| name | install-shared-mcp |
| description | Install, migrate, or update MCP server configuration across Codex, Claude Code, and OpenCode while preserving existing entries and secrets. Use when the user asks to add an MCP server, share MCP tools between agent environments, move MCP settings into the shared agents folder, audit current MCP setup, or generate per-tool MCP config wrappers from shared intent. |
Install Shared MCP
Overview
Use this skill to add MCP servers safely across the three agent environments on this machine. Keep shared MCP intent in ~/.config/agents/mcp.md, but write active config in each tool's native schema.
Workflow
- Read
~/.config/AGENTS.md, ~/.config/agents/AGENTS.md, and ~/.config/agents/mcp.md before editing.
- Inspect existing active config files before proposing or applying changes. Do not overwrite current MCP servers.
- Identify the MCP transport, command or URL, required environment variables, and which values are secrets.
- Record only non-secret shared intent in
~/.config/agents/mcp.md.
- Update the requested active tool configs in native format, preserving existing config and comments where possible.
- Capture changed files with
chezmoi add when editing rendered dotfiles.
- Verify by reading back the changed files. If a tool has a safe MCP listing command available, run it only when it does not require credentials or destructive side effects.
Guardrails
- Do not symlink one active MCP config file across Codex, Claude Code, and OpenCode. Their schemas differ.
- Do not copy tokens, OAuth state, secret headers, or local credential paths into
agents/mcp.md.
- Do not treat Claude
~/.claude.json as shareable; it may contain user/local state.
- If a target active config exists, merge deliberately. If the requested change would replace unknown existing config, stop and ask.

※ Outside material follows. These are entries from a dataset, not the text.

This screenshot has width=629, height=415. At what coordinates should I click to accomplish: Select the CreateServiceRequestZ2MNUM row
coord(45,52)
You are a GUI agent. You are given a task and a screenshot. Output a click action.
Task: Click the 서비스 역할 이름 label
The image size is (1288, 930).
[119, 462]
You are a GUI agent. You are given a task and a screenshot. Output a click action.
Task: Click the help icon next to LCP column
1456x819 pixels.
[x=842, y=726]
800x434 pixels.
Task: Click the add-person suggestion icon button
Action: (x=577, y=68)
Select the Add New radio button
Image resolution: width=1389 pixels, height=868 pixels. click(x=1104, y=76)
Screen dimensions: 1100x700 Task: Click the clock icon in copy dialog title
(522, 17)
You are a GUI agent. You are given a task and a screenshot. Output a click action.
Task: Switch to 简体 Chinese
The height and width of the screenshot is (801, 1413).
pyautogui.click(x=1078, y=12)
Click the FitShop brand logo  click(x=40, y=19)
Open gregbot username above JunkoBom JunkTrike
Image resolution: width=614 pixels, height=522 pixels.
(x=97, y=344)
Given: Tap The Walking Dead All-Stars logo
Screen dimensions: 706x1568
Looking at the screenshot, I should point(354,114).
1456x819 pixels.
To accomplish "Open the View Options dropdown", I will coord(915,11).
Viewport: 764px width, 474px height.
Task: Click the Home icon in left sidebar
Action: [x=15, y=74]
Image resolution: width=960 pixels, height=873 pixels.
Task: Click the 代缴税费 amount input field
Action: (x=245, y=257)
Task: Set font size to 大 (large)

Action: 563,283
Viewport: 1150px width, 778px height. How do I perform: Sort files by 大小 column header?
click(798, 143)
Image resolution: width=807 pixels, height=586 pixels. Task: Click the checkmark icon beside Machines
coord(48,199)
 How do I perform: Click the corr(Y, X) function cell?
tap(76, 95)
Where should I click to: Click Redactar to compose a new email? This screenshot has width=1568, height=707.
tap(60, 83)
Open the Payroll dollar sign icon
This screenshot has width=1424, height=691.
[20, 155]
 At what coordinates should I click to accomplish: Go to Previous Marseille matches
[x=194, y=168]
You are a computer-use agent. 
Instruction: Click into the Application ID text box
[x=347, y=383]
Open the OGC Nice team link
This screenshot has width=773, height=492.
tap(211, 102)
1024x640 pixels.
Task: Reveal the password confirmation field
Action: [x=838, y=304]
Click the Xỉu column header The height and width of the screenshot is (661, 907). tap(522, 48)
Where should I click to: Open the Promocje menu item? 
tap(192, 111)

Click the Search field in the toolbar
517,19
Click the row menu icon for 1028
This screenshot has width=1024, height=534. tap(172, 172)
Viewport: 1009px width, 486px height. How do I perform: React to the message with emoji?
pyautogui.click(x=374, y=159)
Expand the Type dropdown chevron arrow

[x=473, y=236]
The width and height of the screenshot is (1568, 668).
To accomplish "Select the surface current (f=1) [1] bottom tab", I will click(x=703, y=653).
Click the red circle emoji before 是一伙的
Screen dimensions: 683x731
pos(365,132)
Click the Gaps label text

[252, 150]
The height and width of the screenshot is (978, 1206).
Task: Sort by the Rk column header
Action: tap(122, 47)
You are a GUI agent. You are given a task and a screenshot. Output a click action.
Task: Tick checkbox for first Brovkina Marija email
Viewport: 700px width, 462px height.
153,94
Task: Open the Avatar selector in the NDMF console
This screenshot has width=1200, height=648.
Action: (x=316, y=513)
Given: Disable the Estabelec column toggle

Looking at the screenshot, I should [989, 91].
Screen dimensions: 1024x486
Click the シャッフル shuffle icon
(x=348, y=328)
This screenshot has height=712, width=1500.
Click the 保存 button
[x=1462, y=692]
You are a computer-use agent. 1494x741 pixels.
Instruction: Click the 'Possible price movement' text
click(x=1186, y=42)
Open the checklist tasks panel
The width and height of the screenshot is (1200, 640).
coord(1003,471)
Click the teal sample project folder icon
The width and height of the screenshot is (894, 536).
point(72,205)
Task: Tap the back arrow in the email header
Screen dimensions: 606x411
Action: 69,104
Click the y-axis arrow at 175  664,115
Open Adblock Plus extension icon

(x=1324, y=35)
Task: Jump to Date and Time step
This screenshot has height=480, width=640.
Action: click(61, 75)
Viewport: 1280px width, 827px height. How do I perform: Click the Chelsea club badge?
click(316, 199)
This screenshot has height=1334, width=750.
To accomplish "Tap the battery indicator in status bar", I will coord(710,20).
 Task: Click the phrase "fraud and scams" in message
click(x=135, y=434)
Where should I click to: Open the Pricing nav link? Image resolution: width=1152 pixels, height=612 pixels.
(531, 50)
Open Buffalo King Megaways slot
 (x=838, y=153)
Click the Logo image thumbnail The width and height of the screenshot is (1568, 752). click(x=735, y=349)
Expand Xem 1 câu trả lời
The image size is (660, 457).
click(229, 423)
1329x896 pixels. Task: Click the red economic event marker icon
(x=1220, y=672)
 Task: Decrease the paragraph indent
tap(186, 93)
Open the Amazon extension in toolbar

- Prefer environment variable names in shared docs and leave actual secret values in the user's shell, keychain, or private local config.
Tool Map
Read references/mcp-tool-map.md when implementing or auditing active MCP config.
Output Standard
Report which MCP servers were found, which files changed, which secrets were intentionally omitted, and which tools still need manual authentication or restart.